LOCAL MP Gary Streeter has written to the Advertising Standards Authority to try and help overturn a ban on advertising claims that 'God can heal'.

The Conservative MP for South West Devon has joined forces with Gavin Shuker, Labour MP for Luton South, and Tim Farron, Liberal Democrat MP for Westmorland and Lonsdale in a bid to get the ASA to provide indisputable scientific evidence to prove that prayer does not work.

Mr Streeter, chairman of the Christians in Parliament group, wrote with Mr Shuker and Mr Farron on behalf of the group after the ASA banned a Christian organisation from claiming on its website and in leaflets that God can heal illnesses.

The leaflet written by Healing on the Streets, which is available to download from their website, read: 'Need Healing? God can heal today!'

The ASA said the adverts were misleading and banned them.

HOTS, based in Bradford-on-Avon, Wiltshire, said it was disappointed with the decision and is planning to appeal.

In the letter to the ASA Mr Streeter, Mr Shuker and Mr Farron said: 'We are writing on behalf of the all-party Christians in Parliament group and your ruling that the Healing OnThe Streets ministry are no longer able to claim, in their advertising, that God can heal people from medical conditions.

'We write to express our concern at this decision and to enquire about the basis on which it has been made.

'It appears to cut across two thousand years of Christian tradition and the very clear teaching in the Bible.

'Many of us have seen and experienced physical healing ourselves in our own families and churches and wonder why you have decided that this is not possible.

'On what scientific research or empirical evidence have you based this decision?

'You might be interested to know that I (Gary Streeter) received divine healing myself at a church meeting in 1983 on my right hand, which was in pain for many years.

'After prayer at that meeting, my hand was immediately free from pain and has been ever since.
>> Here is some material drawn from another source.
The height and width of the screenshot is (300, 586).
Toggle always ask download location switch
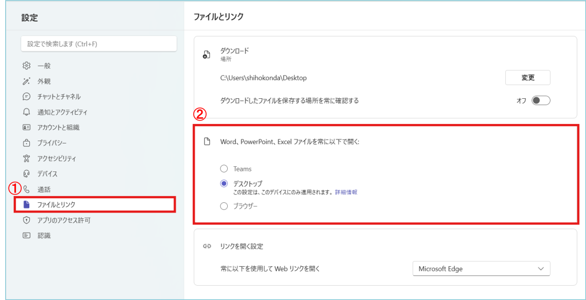click(540, 101)
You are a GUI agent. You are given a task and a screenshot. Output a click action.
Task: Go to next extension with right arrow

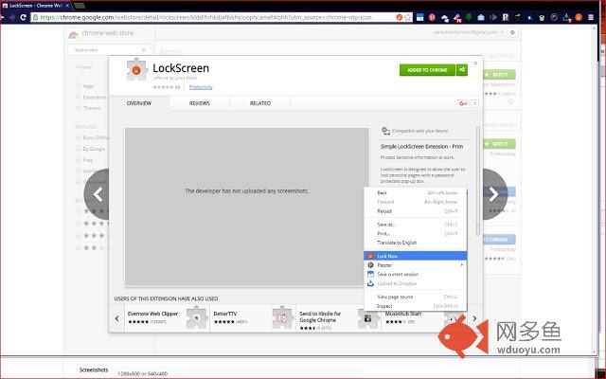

What does the ASA say about that?

'I would be the first to accept that prayed-for people do not always get healed, but sometimes they do.

'That is all this sincere group of Christians in Bath are claiming.

'It is interesting to note that since the traumatic collapse of the footballer Fabrice Muamba the whole nation appears to be praying for a physical healing for him. I enclose some media extracts. Are they wrong also and will you seek to intervene?